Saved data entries
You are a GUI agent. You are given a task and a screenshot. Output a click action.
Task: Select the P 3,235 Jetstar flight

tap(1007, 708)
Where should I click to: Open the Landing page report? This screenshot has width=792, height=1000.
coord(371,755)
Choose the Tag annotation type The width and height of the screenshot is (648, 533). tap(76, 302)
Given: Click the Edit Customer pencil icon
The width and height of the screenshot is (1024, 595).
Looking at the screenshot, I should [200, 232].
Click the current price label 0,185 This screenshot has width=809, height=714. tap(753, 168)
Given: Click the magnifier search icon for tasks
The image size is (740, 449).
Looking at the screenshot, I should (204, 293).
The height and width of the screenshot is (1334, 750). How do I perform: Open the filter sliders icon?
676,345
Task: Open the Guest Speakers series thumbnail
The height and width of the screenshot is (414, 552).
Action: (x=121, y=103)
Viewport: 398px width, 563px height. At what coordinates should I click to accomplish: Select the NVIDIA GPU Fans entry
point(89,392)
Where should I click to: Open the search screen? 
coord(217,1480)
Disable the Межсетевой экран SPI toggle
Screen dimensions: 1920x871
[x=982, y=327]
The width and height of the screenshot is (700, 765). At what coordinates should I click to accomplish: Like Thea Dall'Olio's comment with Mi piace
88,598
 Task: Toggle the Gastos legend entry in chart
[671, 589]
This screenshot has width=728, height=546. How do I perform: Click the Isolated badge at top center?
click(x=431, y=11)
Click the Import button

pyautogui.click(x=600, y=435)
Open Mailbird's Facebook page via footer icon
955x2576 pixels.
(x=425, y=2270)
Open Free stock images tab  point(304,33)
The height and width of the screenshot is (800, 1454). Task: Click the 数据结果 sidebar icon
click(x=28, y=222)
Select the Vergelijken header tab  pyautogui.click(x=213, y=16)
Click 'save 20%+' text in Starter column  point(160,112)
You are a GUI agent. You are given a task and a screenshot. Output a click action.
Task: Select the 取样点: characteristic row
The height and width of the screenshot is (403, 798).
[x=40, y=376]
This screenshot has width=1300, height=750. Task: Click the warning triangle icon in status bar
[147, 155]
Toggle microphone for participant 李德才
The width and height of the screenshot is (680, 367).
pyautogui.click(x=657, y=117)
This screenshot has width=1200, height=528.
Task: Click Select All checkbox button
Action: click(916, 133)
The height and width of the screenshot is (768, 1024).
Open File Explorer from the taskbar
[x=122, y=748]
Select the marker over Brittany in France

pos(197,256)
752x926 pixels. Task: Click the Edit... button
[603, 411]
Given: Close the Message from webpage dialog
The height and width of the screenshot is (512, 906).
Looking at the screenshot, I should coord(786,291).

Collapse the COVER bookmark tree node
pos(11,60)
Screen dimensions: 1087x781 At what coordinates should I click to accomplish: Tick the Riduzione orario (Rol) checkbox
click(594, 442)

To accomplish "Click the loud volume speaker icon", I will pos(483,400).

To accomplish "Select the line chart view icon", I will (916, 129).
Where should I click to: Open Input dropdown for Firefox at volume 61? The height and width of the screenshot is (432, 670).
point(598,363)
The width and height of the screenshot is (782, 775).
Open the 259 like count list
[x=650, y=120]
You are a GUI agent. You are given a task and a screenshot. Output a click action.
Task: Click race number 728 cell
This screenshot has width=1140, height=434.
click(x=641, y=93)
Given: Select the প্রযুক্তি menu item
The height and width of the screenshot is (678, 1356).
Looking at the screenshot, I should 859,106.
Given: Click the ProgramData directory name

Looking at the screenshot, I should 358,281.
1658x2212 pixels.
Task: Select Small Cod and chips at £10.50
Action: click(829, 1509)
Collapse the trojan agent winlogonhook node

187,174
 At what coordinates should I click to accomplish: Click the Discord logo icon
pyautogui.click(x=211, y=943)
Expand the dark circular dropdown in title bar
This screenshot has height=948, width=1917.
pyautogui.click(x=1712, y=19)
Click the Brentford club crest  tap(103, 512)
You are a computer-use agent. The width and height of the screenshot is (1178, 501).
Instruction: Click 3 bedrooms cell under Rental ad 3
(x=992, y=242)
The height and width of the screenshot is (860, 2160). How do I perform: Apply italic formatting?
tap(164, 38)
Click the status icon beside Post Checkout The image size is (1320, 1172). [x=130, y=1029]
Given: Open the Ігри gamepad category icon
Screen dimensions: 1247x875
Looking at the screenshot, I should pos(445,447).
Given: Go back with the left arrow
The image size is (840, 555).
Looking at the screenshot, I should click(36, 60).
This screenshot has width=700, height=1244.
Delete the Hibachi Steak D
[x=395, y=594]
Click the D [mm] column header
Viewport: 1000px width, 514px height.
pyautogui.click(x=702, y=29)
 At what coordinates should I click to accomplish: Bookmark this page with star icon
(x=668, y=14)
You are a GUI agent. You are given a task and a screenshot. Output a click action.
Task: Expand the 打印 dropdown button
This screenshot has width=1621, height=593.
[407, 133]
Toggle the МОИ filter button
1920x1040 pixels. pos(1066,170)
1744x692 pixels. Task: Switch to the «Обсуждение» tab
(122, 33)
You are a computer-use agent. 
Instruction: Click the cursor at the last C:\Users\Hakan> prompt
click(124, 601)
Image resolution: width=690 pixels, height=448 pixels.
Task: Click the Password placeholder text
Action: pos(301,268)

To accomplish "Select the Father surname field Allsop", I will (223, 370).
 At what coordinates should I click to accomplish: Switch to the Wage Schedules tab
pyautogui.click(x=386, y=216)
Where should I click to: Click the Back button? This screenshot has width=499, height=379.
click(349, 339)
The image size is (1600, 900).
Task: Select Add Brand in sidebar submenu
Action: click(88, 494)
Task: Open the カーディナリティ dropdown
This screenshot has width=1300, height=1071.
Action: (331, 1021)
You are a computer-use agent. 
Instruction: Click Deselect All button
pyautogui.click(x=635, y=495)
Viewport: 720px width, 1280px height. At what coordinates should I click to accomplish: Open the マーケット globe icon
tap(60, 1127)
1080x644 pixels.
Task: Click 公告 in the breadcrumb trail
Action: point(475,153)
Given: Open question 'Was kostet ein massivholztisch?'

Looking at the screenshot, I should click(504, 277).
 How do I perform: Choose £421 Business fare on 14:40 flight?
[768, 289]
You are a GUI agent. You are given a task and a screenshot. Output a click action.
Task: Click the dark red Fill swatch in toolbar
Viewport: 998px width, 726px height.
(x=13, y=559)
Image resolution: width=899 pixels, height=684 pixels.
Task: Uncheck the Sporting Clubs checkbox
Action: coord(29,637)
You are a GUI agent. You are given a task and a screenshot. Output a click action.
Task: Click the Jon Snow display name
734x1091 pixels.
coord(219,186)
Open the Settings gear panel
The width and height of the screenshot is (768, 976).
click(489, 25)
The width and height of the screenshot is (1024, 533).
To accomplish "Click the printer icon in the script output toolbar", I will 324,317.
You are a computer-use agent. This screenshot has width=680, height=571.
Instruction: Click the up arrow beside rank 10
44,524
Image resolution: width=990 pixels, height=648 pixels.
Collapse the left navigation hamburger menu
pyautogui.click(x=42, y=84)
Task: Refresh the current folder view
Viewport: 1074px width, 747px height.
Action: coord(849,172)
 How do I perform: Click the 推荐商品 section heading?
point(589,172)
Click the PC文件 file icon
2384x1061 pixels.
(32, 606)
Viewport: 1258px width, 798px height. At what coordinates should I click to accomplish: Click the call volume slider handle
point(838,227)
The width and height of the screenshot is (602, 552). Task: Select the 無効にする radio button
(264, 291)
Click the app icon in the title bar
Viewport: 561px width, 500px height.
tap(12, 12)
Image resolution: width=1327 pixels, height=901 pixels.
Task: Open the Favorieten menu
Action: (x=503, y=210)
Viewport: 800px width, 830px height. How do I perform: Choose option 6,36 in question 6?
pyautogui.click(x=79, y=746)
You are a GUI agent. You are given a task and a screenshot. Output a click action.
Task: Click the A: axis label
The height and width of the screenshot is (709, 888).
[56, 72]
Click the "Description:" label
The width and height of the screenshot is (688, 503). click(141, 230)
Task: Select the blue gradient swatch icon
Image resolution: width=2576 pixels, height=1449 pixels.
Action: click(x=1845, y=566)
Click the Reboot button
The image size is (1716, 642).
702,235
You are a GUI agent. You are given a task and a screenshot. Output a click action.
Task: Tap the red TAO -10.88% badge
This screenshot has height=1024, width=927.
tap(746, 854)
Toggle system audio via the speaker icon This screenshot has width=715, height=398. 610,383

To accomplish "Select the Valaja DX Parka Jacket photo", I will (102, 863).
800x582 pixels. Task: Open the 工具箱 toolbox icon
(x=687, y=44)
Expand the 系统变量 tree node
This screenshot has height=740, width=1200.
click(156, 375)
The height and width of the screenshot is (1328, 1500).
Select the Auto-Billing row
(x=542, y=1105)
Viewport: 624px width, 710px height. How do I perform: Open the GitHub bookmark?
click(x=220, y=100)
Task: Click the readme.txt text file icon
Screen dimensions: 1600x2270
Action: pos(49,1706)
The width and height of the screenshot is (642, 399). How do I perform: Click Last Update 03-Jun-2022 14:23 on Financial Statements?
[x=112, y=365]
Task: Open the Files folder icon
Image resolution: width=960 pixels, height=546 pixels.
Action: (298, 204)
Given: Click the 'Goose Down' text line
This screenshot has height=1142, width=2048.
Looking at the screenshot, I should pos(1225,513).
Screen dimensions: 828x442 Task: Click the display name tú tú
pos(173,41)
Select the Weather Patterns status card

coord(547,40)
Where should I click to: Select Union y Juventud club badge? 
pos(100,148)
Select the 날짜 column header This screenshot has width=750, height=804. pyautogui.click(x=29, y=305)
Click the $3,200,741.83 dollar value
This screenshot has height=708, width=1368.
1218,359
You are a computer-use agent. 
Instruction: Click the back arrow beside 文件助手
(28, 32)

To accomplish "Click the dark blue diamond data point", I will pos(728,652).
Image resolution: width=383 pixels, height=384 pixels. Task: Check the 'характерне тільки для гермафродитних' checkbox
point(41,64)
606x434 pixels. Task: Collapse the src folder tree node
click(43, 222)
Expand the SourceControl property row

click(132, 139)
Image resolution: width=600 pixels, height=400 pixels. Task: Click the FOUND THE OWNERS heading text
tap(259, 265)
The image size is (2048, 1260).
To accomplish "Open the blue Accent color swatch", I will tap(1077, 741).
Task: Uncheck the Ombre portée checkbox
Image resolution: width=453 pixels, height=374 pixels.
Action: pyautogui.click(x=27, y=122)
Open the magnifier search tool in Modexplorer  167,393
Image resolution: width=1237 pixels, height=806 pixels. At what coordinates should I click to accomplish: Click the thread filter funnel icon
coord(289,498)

YOUR GOAL: Up to and including the line with "Task: Select the 取样点: characteristic row", write out the records above exactly, starting from their first line.

RESPONSE BOX:
You are a GUI agent. You are given a task and a screenshot. Output a click action.
Task: Select the P 3,235 Jetstar flight

tap(1007, 708)
Where should I click to: Open the Landing page report? This screenshot has width=792, height=1000.
coord(371,755)
Choose the Tag annotation type The width and height of the screenshot is (648, 533). tap(76, 302)
Given: Click the Edit Customer pencil icon
The width and height of the screenshot is (1024, 595).
Looking at the screenshot, I should [200, 232].
Click the current price label 0,185 This screenshot has width=809, height=714. tap(753, 168)
Given: Click the magnifier search icon for tasks
The image size is (740, 449).
Looking at the screenshot, I should (204, 293).
The height and width of the screenshot is (1334, 750). How do I perform: Open the filter sliders icon?
676,345
Task: Open the Guest Speakers series thumbnail
The height and width of the screenshot is (414, 552).
Action: (x=121, y=103)
Viewport: 398px width, 563px height. At what coordinates should I click to accomplish: Select the NVIDIA GPU Fans entry
point(89,392)
Where should I click to: Open the search screen? 
coord(217,1480)
Disable the Межсетевой экран SPI toggle
Screen dimensions: 1920x871
[x=982, y=327]
The width and height of the screenshot is (700, 765). At what coordinates should I click to accomplish: Like Thea Dall'Olio's comment with Mi piace
88,598
 Task: Toggle the Gastos legend entry in chart
[671, 589]
This screenshot has width=728, height=546. How do I perform: Click the Isolated badge at top center?
click(x=431, y=11)
Click the Import button

pyautogui.click(x=600, y=435)
Open Mailbird's Facebook page via footer icon
955x2576 pixels.
(x=425, y=2270)
Open Free stock images tab  point(304,33)
The height and width of the screenshot is (800, 1454). Task: Click the 数据结果 sidebar icon
click(x=28, y=222)
Select the Vergelijken header tab  pyautogui.click(x=213, y=16)
Click 'save 20%+' text in Starter column  point(160,112)
You are a GUI agent. You are given a task and a screenshot. Output a click action.
Task: Select the 取样点: characteristic row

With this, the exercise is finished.